*What the task requires*. Each word in the data below should be copied exactly; the images should not.

START Extracted records

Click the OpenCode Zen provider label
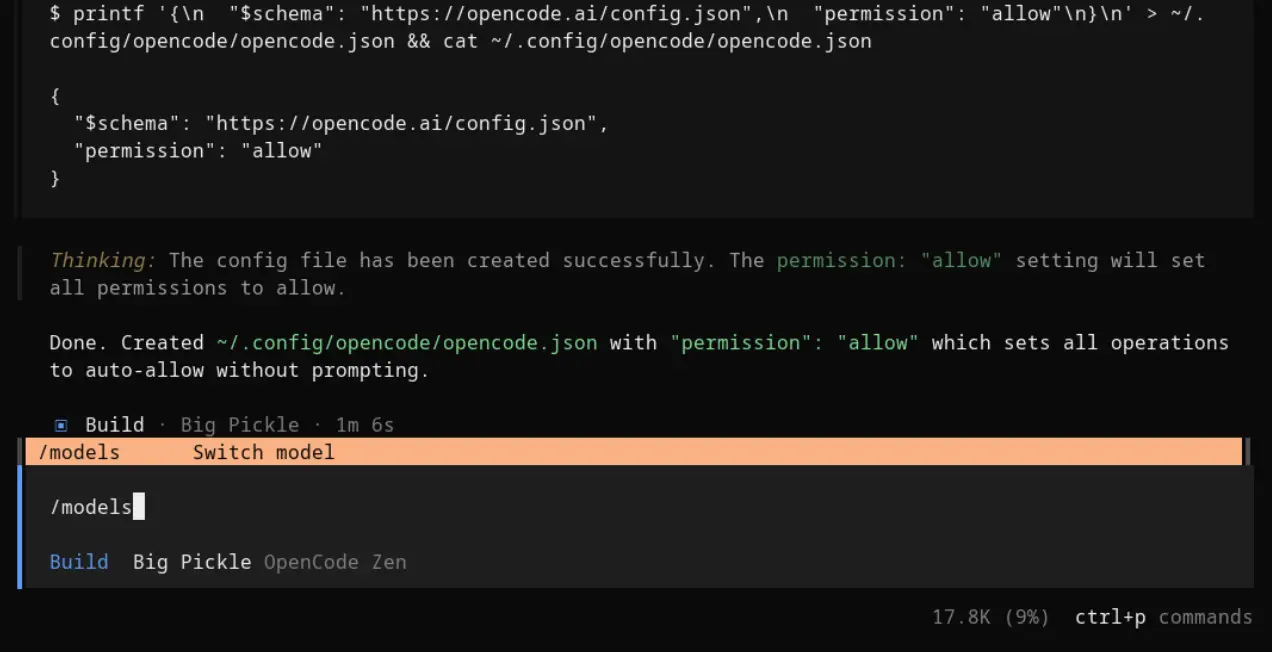 click(x=335, y=562)
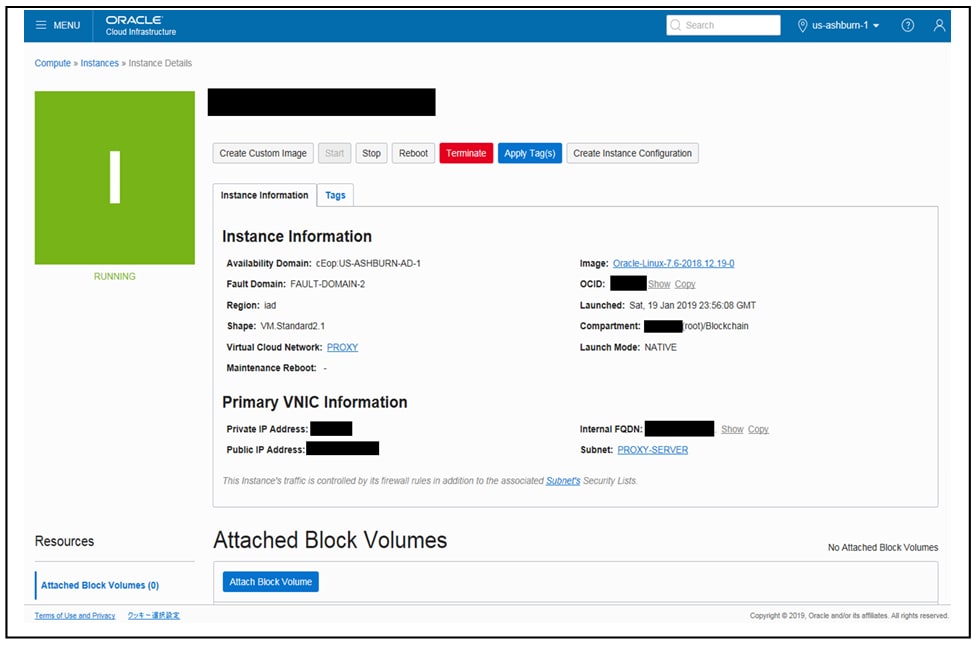This screenshot has width=977, height=645.
Task: Open the help question mark icon
Action: (906, 26)
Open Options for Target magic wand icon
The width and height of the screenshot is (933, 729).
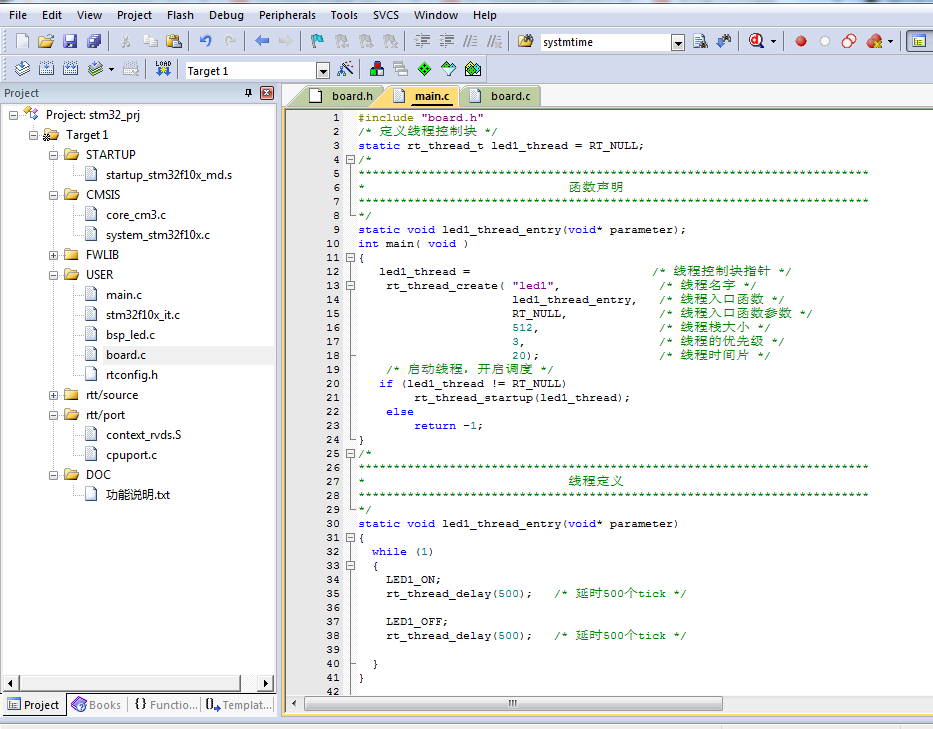tap(345, 69)
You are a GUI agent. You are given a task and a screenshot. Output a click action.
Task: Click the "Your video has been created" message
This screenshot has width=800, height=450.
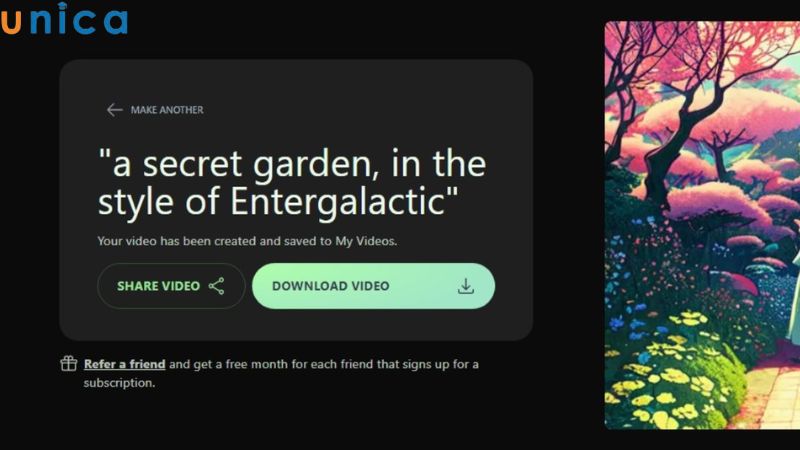point(247,241)
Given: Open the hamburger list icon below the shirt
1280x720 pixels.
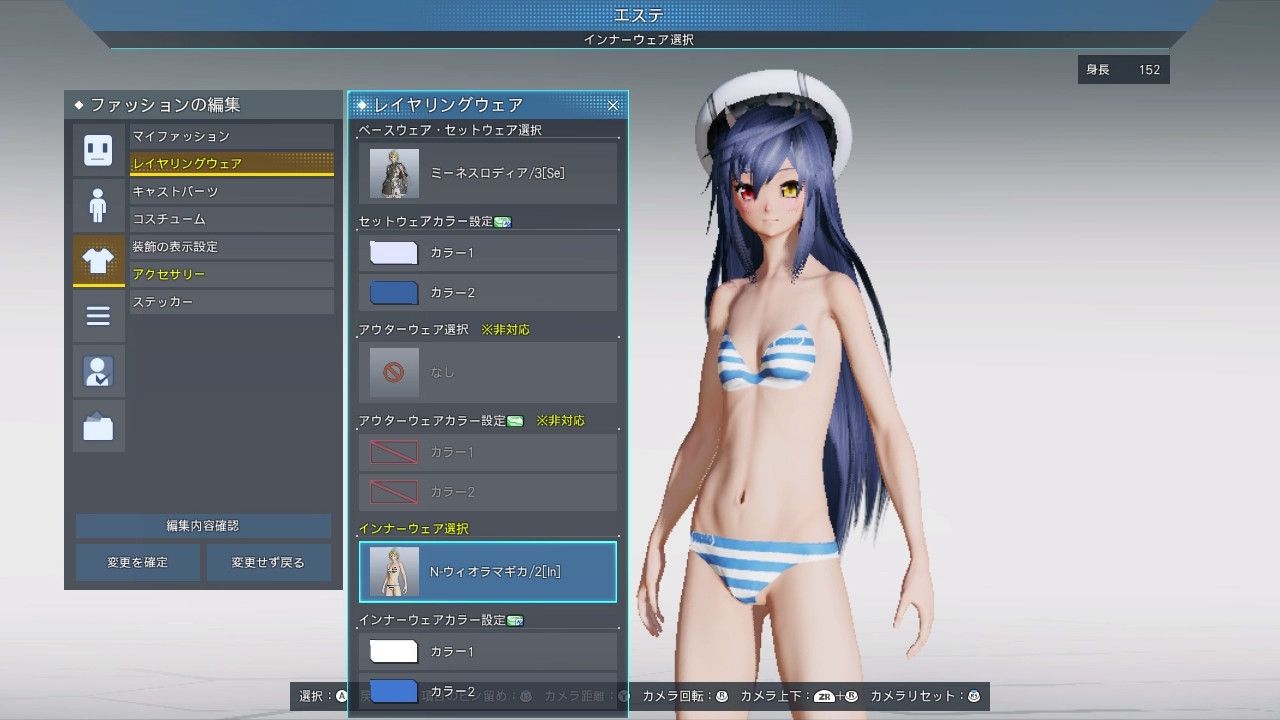Looking at the screenshot, I should tap(98, 315).
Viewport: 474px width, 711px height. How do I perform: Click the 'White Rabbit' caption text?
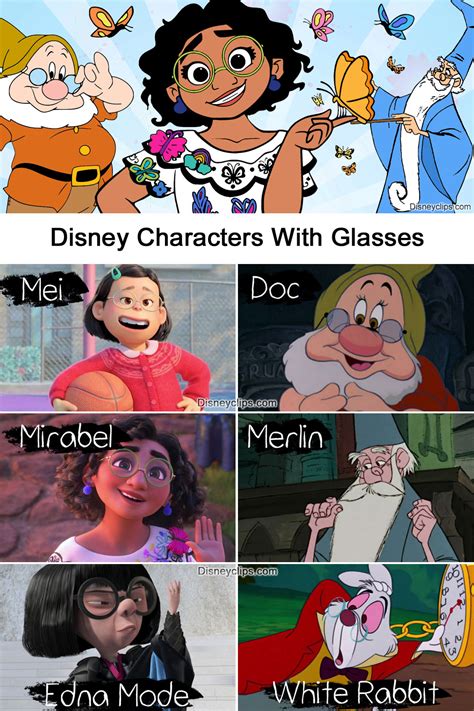(x=356, y=693)
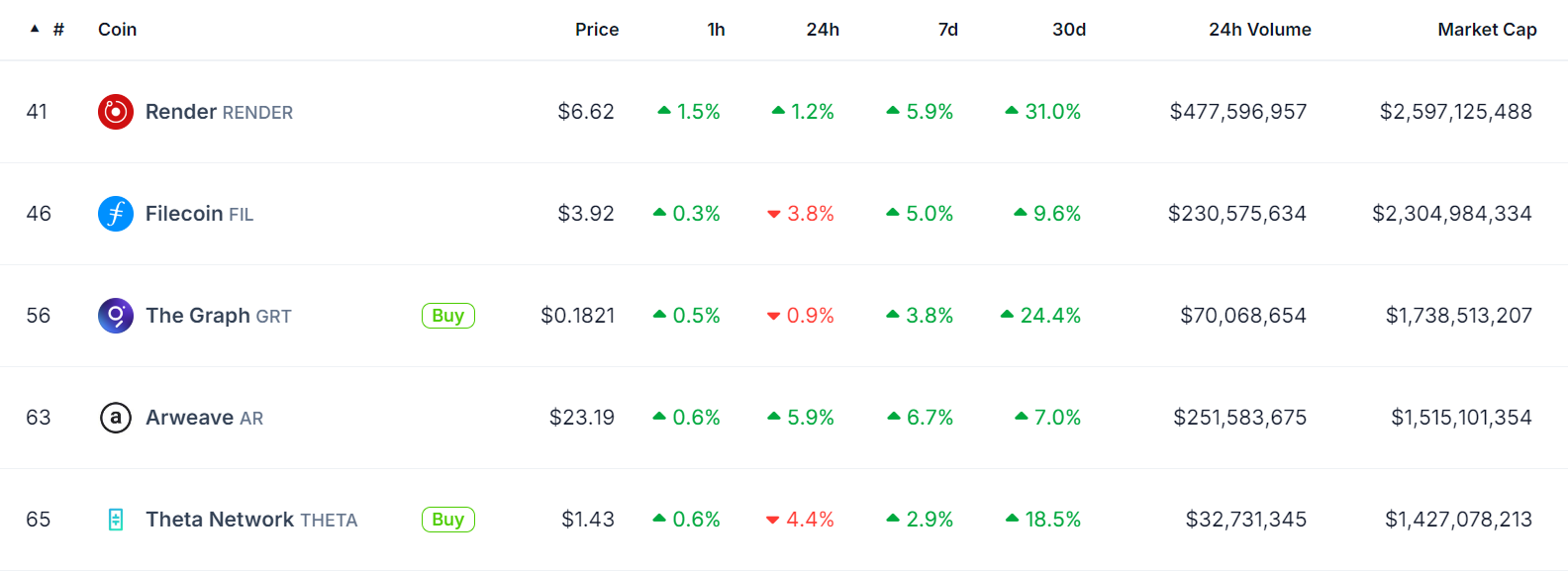Sort by Coin name column header
1568x573 pixels.
pos(117,30)
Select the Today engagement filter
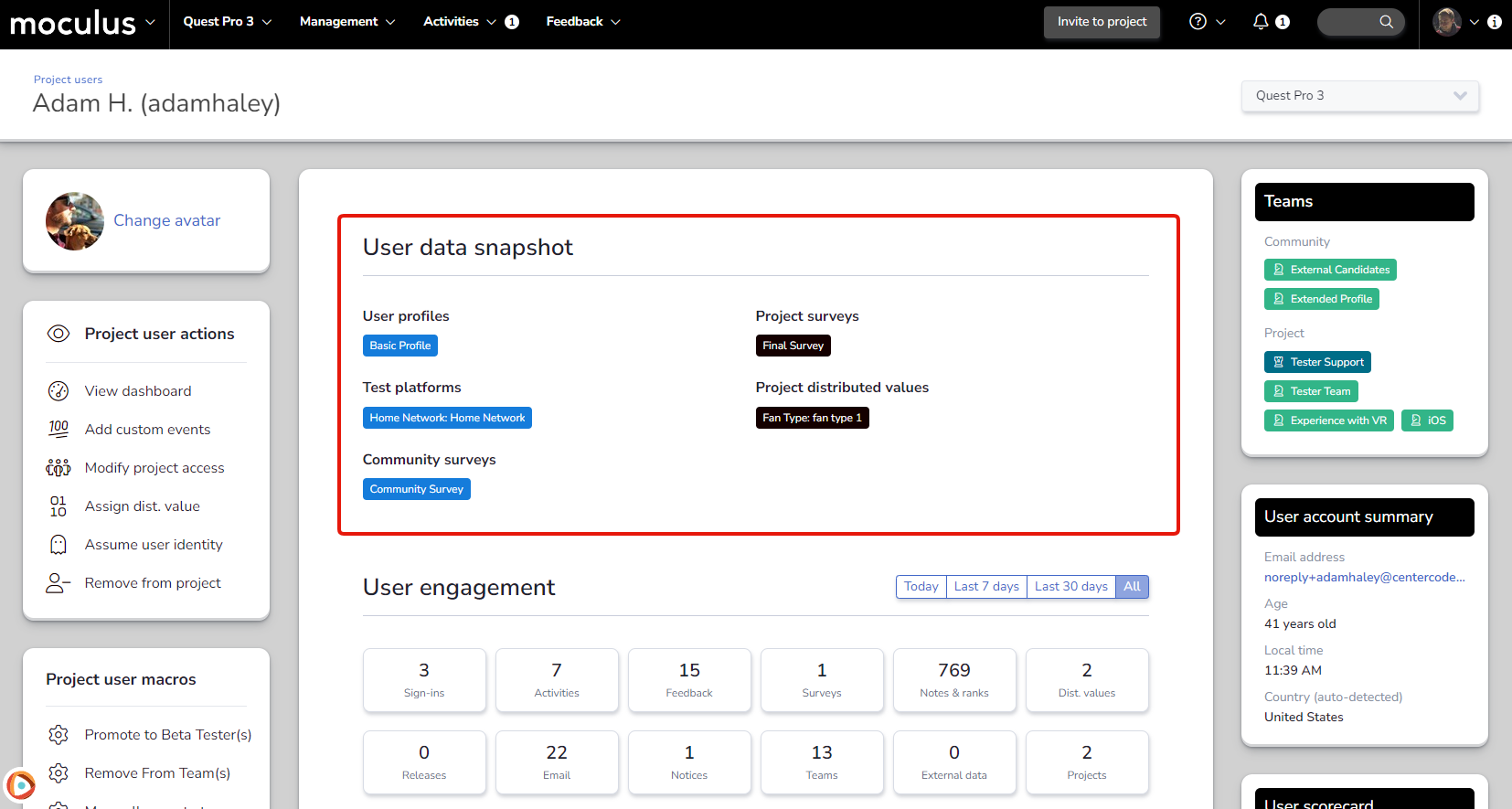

END Extracted records

*Task output*.
Click the OpenCode Zen provider label
 click(x=335, y=562)
This screenshot has width=977, height=645.
Task: Open the help question mark icon
Action: (906, 26)
Open Options for Target magic wand icon
The width and height of the screenshot is (933, 729).
tap(345, 69)
You are a GUI agent. You are given a task and a screenshot. Output a click action.
Task: Click the "Your video has been created" message
This screenshot has width=800, height=450.
point(247,241)
Given: Open the hamburger list icon below the shirt
1280x720 pixels.
Looking at the screenshot, I should tap(98, 315).
Viewport: 474px width, 711px height. How do I perform: Click the 'White Rabbit' caption text?
(x=356, y=693)
Sort by Coin name column header
1568x573 pixels.
pos(117,30)
Select the Today engagement filter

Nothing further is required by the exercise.